WORK ORDER 1 = In the text on FDA's process validation guidance, in what month and year did FDA issue Process Validation: General Principles and Practices?
WORK ORDER 2 = List every area of validation and qualification that the text on FDA's process validation guidance names as now applying the lifecycle-based concept.

STUDY TEXT =
***

FDA’s 2011 Process Validation Guidance: A Blueprint for Modern Pharmaceutical Manufacturing | IVT

Peer Reviewed: Process Validation


FDA issued Process Validation: General Principles and Practices in January 2011. The guidance integrates strategy and approaches to provide a comprehensive approach to validation. Three stages in the lifecycle approach are identified. The lifecycle concept links development, validation performance, and product/process maintenance in a state of control during routine commercial production. Understanding the sources of variation and control of variation commensurate with risk is a key component of the lifecycle approach. FDA has provided recommendations for the general lifecycle and Stages 1, 2, and 3. Specific expectations are discussed. The integration of development work, process conformance, and continued verification provides assurance the product/process will consistently remain in control throughout the entire product lifetime. 

These approaches to pharmaceutical manufacturing science have been proposed prior to the release of the 2011 guidance document in various other FDA and international guidances and are entirely consistent with other current global harmonization initiatives.


FDA issued Process Validation: General Principles and Practices in January 2011. This guidance has provided an integrated approach to pharmaceutical manufacturing—and it is truly a blueprint for the future. The guidance describes the lifecycle approach concept and transforms process validation from a single event to an ongoing continuum. The guidance document presents process validation itself as a process. This lifecycle-based concept is now being applied to many related areas of validation and qualification—including cleaning, equipment, facilities, utilities, computer systems, and others. 

This paper provides an overview of the FDA Process Validation Guidance. Topics discussed include the historical basis for process validation, recognized gaps prompting the new guidance, the lifecycle approach that addresses these deficiencies, and the integration of process validation with other FDA initiatives.

***

PROVIDED DATA =

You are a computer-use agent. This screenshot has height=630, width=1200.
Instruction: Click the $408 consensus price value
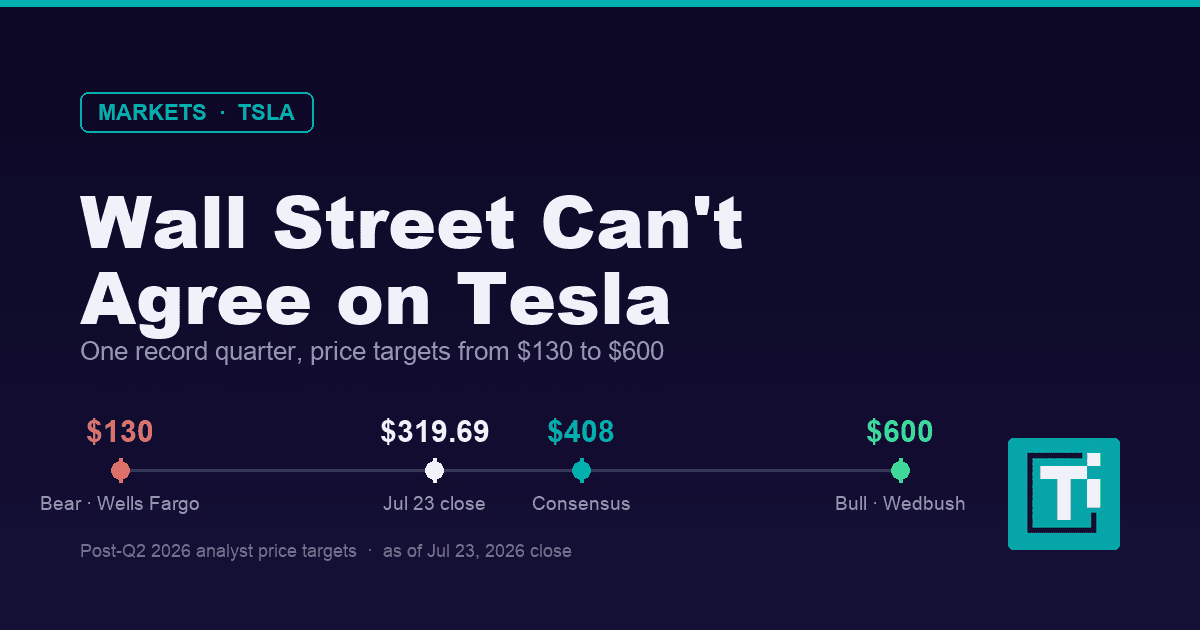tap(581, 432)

***

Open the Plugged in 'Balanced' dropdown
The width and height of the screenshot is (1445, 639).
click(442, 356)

***

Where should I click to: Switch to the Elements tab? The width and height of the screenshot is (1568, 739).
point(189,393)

***

EXERCISE RESULT 1 = January 2011

EXERCISE RESULT 2 = cleaning, equipment, facilities, utilities, computer systems